Craigg McRae, a former registered representative with Wells Fargo Advisors, has been fined $5,000 and suspended for 15 days by FINRA after an AWC dated June 30, 2026 found he exercised discretion in six customer accounts without written authorization. The sanctions run from June 30, 2026 through July 14, 2026 and mark another enforcement action in FINRA’s ongoing scrutiny of unauthorized trading practices.
What happened
FINRA Rule 3260 prohibits brokers from exercising discretionary power in customer accounts unless the customer provides prior written authorization and the member firm approves the account for discretionary trading. McRae violated this rule by making trades in six customer accounts without the required documentation.
The misconduct was uncovered during a routine FINRA examination. McRae consented to the findings and sanctions without admitting or denying the allegations.

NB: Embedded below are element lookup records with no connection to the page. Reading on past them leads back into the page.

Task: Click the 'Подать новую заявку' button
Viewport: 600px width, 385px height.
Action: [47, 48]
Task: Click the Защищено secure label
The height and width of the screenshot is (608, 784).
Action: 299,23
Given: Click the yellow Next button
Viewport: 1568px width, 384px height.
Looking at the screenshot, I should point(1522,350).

The AWC was accepted by FINRA on June 30, 2026.
Key facts
| Individual | Craigg McRae |
| Former firm | Wells Fargo Advisors |
| Fine | $5,000 |
| Suspension | 15 days (June 30 – July 14, 2026) |
| Violation | FINRA Rule 3260 – unauthorized discretion |
| Accounts affected | 6 customer accounts |
| AWC date | June 30, 2026 |
Why unauthorized discretion matters to investors
When a broker exercises discretion without written authorization, the customer loses control over which securities are bought or sold and at what prices. This removes the safeguard of customer approval before each trade and can lead to unsuitable investments, excessive commissions, or concentrated positions the investor never agreed to hold.
Unauthorized discretion also complicates legal recourse. Investors may not realize trades occurred until they review monthly statements, by which time losses have accumulated. The lack of written authorization makes it easier for investors to demonstrate a violation in arbitration, but the financial damage may already be done.

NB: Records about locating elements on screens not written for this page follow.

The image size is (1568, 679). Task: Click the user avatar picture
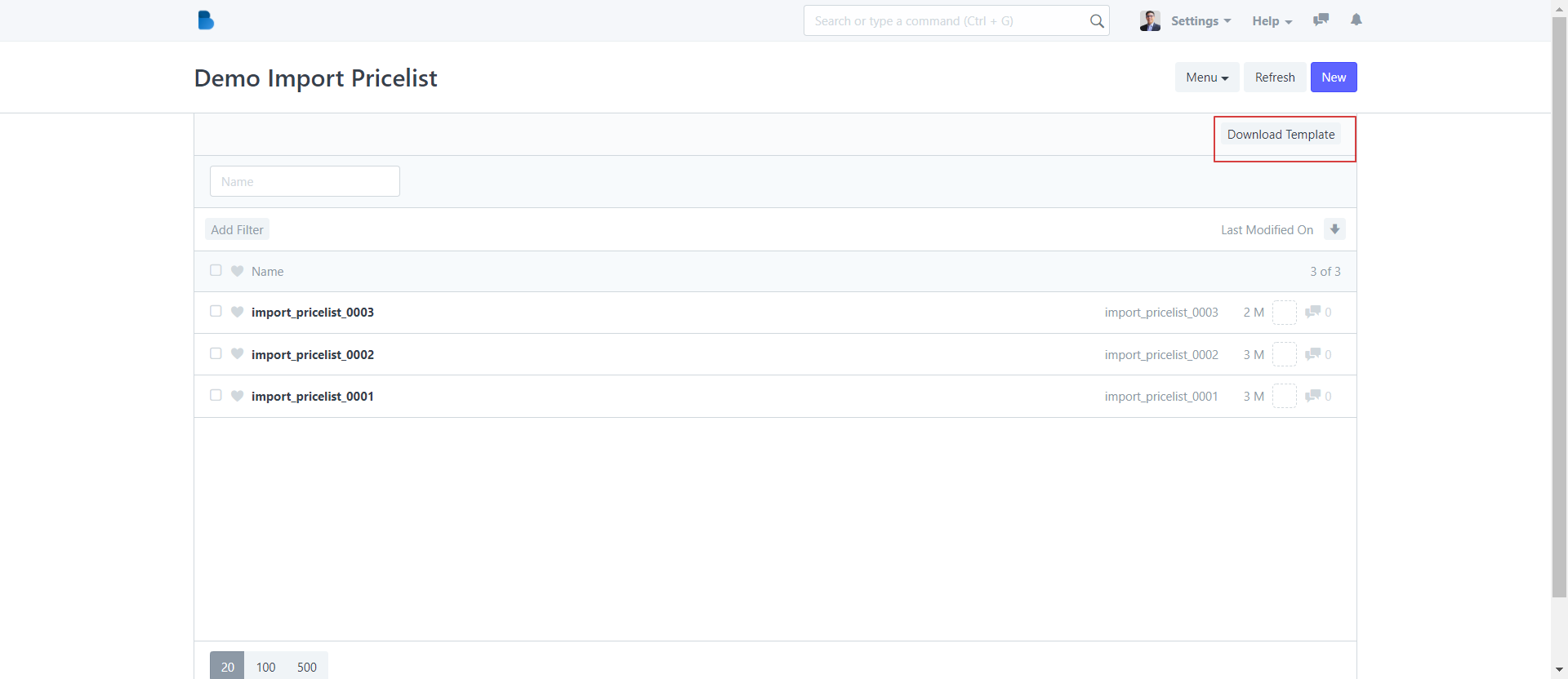pos(1150,21)
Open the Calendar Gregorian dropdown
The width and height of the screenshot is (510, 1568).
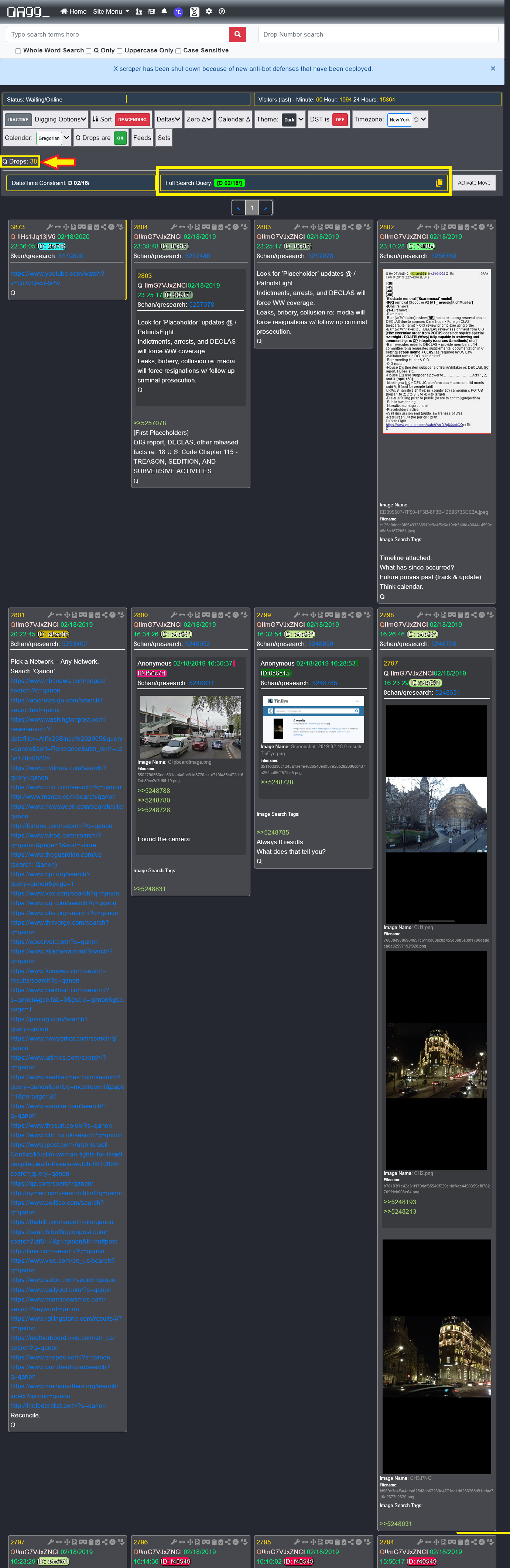point(53,138)
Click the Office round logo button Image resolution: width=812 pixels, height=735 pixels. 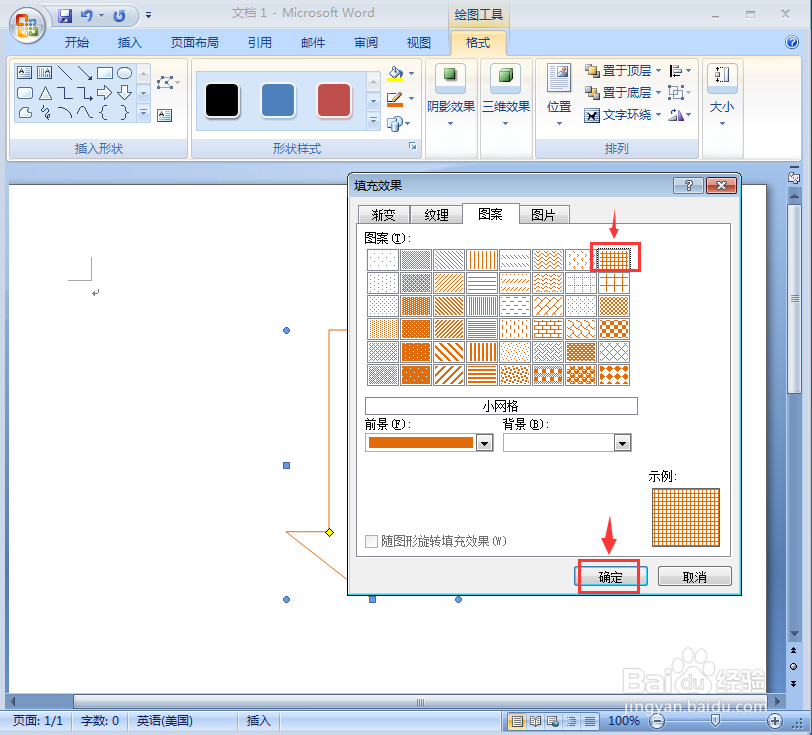coord(26,26)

Red flags that should have been caught
Firms are required to maintain systems that flag accounts trading without proper authorization paperwork. A broker placing multiple trades across six accounts without corresponding discretionary agreements should trigger an automated or manual compliance review.
Wells Fargo Advisors, as a major wirehouse, maintains supervisory protocols designed to catch exactly this type of omission. The fact that McRae’s trades went undetected until a FINRA examination raises questions about whether the firm’s surveillance was sufficient during the period in question.

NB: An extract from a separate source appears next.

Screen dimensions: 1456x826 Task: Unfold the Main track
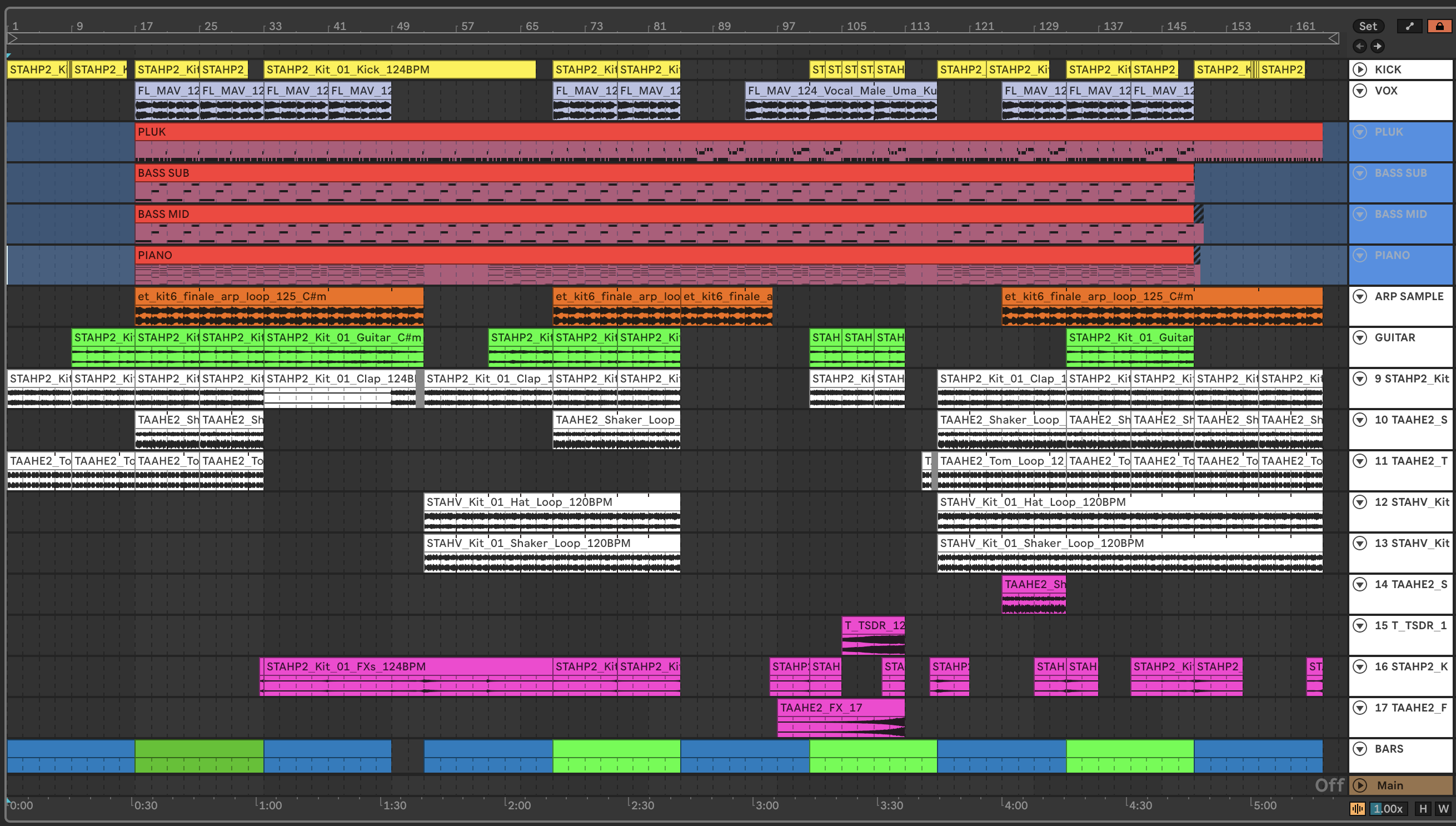(x=1360, y=785)
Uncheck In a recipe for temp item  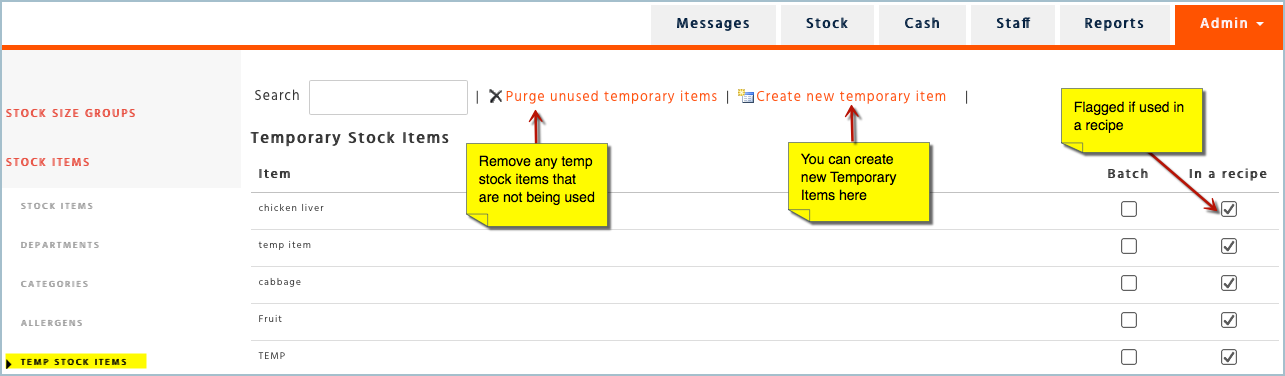point(1230,246)
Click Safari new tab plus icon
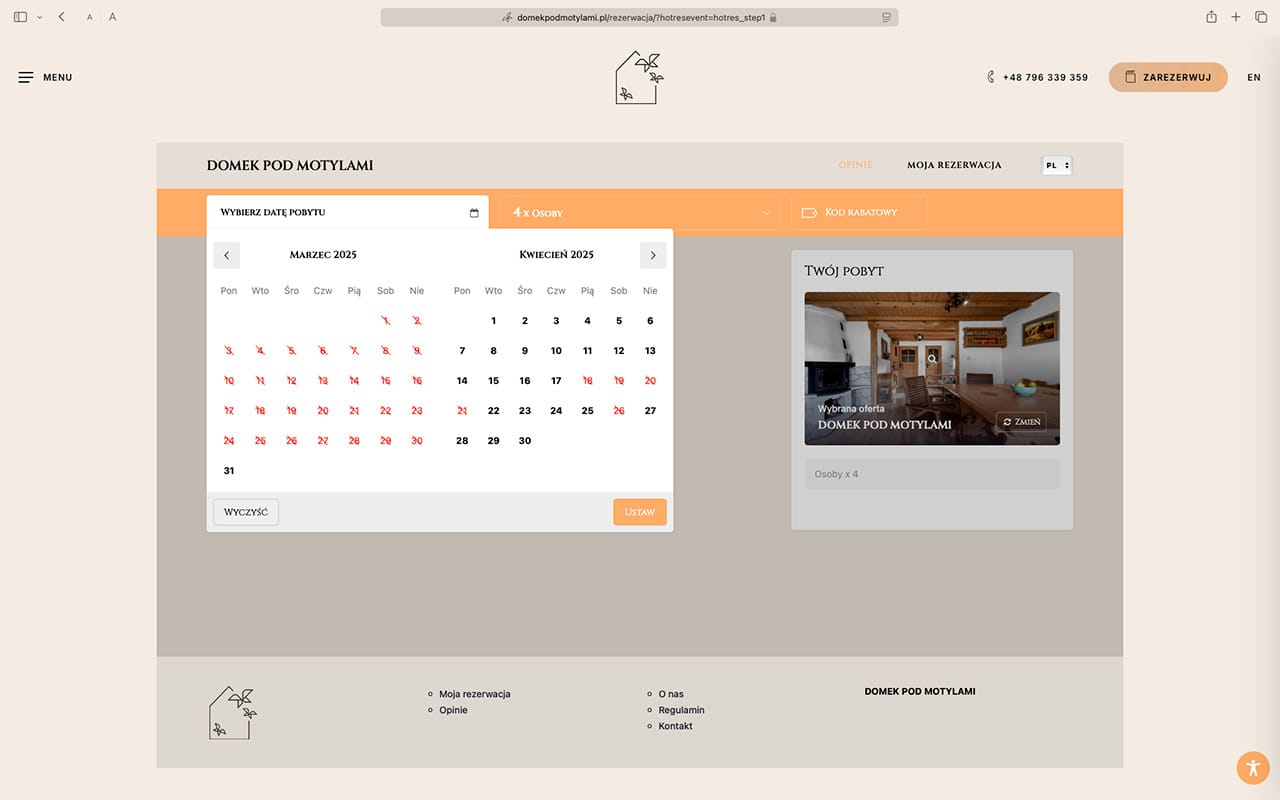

What affected investors can do now
Investors who held accounts with Craigg McRae at Wells Fargo Advisors and experienced losses during the period of unauthorized discretion should review their trade confirmations and monthly statements for trades they did not authorize. Document every unauthorized transaction, including dates, symbols, quantities, and prices.
Investors have the right to file a FINRA arbitration claim against both the individual broker and the employing firm. Arbitration does not require an attorney, but securities attorneys can help gather records, calculate damages, and present the case to a panel. Most investor claims are resolved through settlement or arbitration award rather than court litigation.